**SOURCE EXCERPT**
************

# Snow Camo.



## gsehnter-bloms (Dec 16, 2007)

Hey guys I was just wondering if any of you knew a good website to get some cheap snow camo? All I really want is something light so I can just put it over all of my clothes. Thanks!


----------



## Kelly Hannan (Jan 9, 2007)

sportsmansguide.com I think they have all white or white with dirt clods for around $30


----------



## Brad from ND (Jan 23, 2007)

Scheel's has the Natural Gear snow camo parka for $35 and pants for $30. Good price on nice stuff. Cabelas wants $50 for the coat and $40 for the pants.


----------



## Fallguy (Jan 23, 2004)

+1 on the Natural Gear coverups. That is what I have worn for the past couple years. It has worked real well the past few years where we didn't have much snow and the dirt was blown around on it. Also for grassy and brushy areas.

This year with all the extra and continuous snow I bought a solid white coverup jacket to mix it up a bit with my Natural Gear pants. Wore it for the first time yesterday!

I like to mix and match my camo when I can, and refrain from having everthing match. I believe it helps break up the outline of a human.


----------



## gsehnter-bloms (Dec 16, 2007)

Thanks guys i'll give them a look.


----------



## weasle414 (Dec 31, 2006)

I dunno if it's all Targets or just the one here in Buffalo, but I got a XXL white sweatshirt to go over my other jackets for $12. I don't know why anyone would waste $50-200 on snow camo when they could get a whole set of white clothes from Target for less than $30. Just my 2 cents.


----------



## blhunter3 (May 5, 2007)

wealse you are cheap aren't ya. Good idea though.


----------



## Fallguy (Jan 23, 2004)

weasle414

Does your white sweatshirt have a hood? Pockets? Is it cotton?

Lots of variables why someone would spend a little on some garments. Most of my snow camo is 100% polyester, which means unlike cotton it doesnt' soak up water and then freeze and get iced up, noisy, and hard to move in. Also you stay a little warmer.


----------



## weasle414 (Dec 31, 2006)

It's got a hood and pockets but unfortunately it is cotton. I never really have a problem with it, though. My jacket does a good job at keeping heat in so the snow never melts under me so therefor the outer layer never gets wet.



> wealse you are cheap aren't ya.


Very much so. You should know that by now, lol.


----------



## nosib (Dec 4, 2008)

************

**EXTRACTED MATERIAL**
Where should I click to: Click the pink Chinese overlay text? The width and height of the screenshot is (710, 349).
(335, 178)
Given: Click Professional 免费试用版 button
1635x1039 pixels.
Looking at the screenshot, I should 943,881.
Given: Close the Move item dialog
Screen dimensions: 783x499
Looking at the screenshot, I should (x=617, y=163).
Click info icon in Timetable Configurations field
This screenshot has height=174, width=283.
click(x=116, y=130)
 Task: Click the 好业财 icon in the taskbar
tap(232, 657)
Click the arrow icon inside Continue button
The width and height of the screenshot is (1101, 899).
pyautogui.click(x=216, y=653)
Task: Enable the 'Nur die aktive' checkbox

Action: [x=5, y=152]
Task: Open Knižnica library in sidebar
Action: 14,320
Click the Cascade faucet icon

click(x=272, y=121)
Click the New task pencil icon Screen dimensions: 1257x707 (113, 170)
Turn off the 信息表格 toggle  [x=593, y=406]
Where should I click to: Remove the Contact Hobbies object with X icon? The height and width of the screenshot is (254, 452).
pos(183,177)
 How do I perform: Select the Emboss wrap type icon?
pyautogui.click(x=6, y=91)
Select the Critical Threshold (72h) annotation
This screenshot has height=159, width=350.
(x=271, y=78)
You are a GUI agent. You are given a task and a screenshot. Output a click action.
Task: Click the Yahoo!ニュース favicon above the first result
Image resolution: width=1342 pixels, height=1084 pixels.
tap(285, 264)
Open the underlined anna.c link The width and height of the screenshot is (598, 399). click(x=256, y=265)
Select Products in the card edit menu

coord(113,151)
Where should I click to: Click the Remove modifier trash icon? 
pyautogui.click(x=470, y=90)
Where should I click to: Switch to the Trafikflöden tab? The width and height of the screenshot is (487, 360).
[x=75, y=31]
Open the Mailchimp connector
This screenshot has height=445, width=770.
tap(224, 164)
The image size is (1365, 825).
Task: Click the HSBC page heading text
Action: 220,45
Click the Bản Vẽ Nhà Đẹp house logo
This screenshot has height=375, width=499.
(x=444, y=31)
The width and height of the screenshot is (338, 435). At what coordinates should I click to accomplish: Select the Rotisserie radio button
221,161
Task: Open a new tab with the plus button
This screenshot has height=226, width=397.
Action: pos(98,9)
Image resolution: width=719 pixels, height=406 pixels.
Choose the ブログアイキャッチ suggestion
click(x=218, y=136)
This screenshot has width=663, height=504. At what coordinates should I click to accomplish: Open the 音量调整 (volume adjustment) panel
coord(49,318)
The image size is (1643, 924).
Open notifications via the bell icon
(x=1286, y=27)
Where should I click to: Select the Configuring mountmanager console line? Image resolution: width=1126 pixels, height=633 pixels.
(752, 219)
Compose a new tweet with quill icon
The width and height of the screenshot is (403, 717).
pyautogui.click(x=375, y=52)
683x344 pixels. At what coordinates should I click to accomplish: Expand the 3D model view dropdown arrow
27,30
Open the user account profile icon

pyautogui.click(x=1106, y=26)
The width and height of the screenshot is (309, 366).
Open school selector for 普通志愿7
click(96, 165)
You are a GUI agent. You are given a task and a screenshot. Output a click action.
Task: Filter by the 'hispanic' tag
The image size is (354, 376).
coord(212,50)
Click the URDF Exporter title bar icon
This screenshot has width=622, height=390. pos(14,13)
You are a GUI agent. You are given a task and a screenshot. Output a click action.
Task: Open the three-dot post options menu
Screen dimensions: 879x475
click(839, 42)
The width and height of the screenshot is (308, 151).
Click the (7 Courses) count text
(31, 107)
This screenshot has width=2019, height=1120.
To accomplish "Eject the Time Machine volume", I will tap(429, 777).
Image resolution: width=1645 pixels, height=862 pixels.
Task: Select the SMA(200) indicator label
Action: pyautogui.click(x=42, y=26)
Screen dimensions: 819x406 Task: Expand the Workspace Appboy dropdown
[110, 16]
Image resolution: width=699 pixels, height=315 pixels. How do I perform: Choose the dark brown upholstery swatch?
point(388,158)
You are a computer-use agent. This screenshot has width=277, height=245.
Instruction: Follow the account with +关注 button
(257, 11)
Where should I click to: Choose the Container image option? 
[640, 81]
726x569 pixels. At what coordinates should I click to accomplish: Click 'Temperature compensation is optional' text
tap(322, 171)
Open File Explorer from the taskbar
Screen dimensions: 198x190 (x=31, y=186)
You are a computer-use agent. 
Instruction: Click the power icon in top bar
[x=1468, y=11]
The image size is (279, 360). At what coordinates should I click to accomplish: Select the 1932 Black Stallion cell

************

**WHAT TO DO**
**A.** Copy the lines of the records unchanged, from the line containing "Image resolution: width=719" through the line containing "point(388,158)".
**B.** Write the next part of the snow camo forum thread, picking up after its last line.

**RESPONSES FOR EACH TASK**
**A.**
Image resolution: width=719 pixels, height=406 pixels.
Choose the ブログアイキャッチ suggestion
click(x=218, y=136)
This screenshot has width=663, height=504. At what coordinates should I click to accomplish: Open the 音量调整 (volume adjustment) panel
coord(49,318)
The image size is (1643, 924).
Open notifications via the bell icon
(x=1286, y=27)
Where should I click to: Select the Configuring mountmanager console line? Image resolution: width=1126 pixels, height=633 pixels.
(752, 219)
Compose a new tweet with quill icon
The width and height of the screenshot is (403, 717).
pyautogui.click(x=375, y=52)
683x344 pixels. At what coordinates should I click to accomplish: Expand the 3D model view dropdown arrow
27,30
Open the user account profile icon

pyautogui.click(x=1106, y=26)
The width and height of the screenshot is (309, 366).
Open school selector for 普通志愿7
click(96, 165)
You are a GUI agent. You are given a task and a screenshot. Output a click action.
Task: Filter by the 'hispanic' tag
The image size is (354, 376).
coord(212,50)
Click the URDF Exporter title bar icon
This screenshot has width=622, height=390. pos(14,13)
You are a GUI agent. You are given a task and a screenshot. Output a click action.
Task: Open the three-dot post options menu
Screen dimensions: 879x475
click(839, 42)
The width and height of the screenshot is (308, 151).
Click the (7 Courses) count text
(31, 107)
This screenshot has width=2019, height=1120.
To accomplish "Eject the Time Machine volume", I will tap(429, 777).
Image resolution: width=1645 pixels, height=862 pixels.
Task: Select the SMA(200) indicator label
Action: pyautogui.click(x=42, y=26)
Screen dimensions: 819x406 Task: Expand the Workspace Appboy dropdown
[110, 16]
Image resolution: width=699 pixels, height=315 pixels. How do I perform: Choose the dark brown upholstery swatch?
point(388,158)

**B.**
Where would be a better spot for getting camo scheels or sportsmans?


----------



## Fallguy (Jan 23, 2004)

Nosib: you will have to go to each place and see what they have I guess. I know when I go to sportsmans they carry more Predator brand camo which I really like. Predator camo makes some awesome snow camo but it is REALLY hard to find. Your Scheels in Fargo is way better than ours here in GF so I can't really comment since I hardly ever go to the one in Fargo.

weasle: Well that is good that it works for you. The biggest problem I have found with my cotton stuff is when we are calling in cold temps like -20. Then my body heat melts the snow, then I walk off stand and the clothing freezes and then its like I am walking in a suit of armor. It's wierd.


----------



## 308 (Jul 10, 2007)

I buy a lot of my stuff off sportsmans guide.


----------



## DVXDUDE (Apr 3, 2007)

if you want to be super cheap, you can go buy a set of painters coveralls. The white coveralls are like 20$ then just take a black sharpie marker and draw some branches on it to break up your outline a bit.


----------



## nosib (Dec 4, 2008)

k thanks fallguy


----------



## gsehnter-bloms (Dec 16, 2007)

Ok thanks guys!


----------



## alleyyooper (Jul 6, 2007)

For just over $5.00 you can buy painters cover alls made of thin poly At Home Depot . Use them over your regular hunting togs. Use a box cutter to cut slits so you can get your hands to the pockets inside. Before I had snow camo I used one set for an intire season when the snow was on. That was going out 4 to 5 times a week. Not much noise laying in a snow bank either.

 Al


----------



## nosib (Dec 4, 2008)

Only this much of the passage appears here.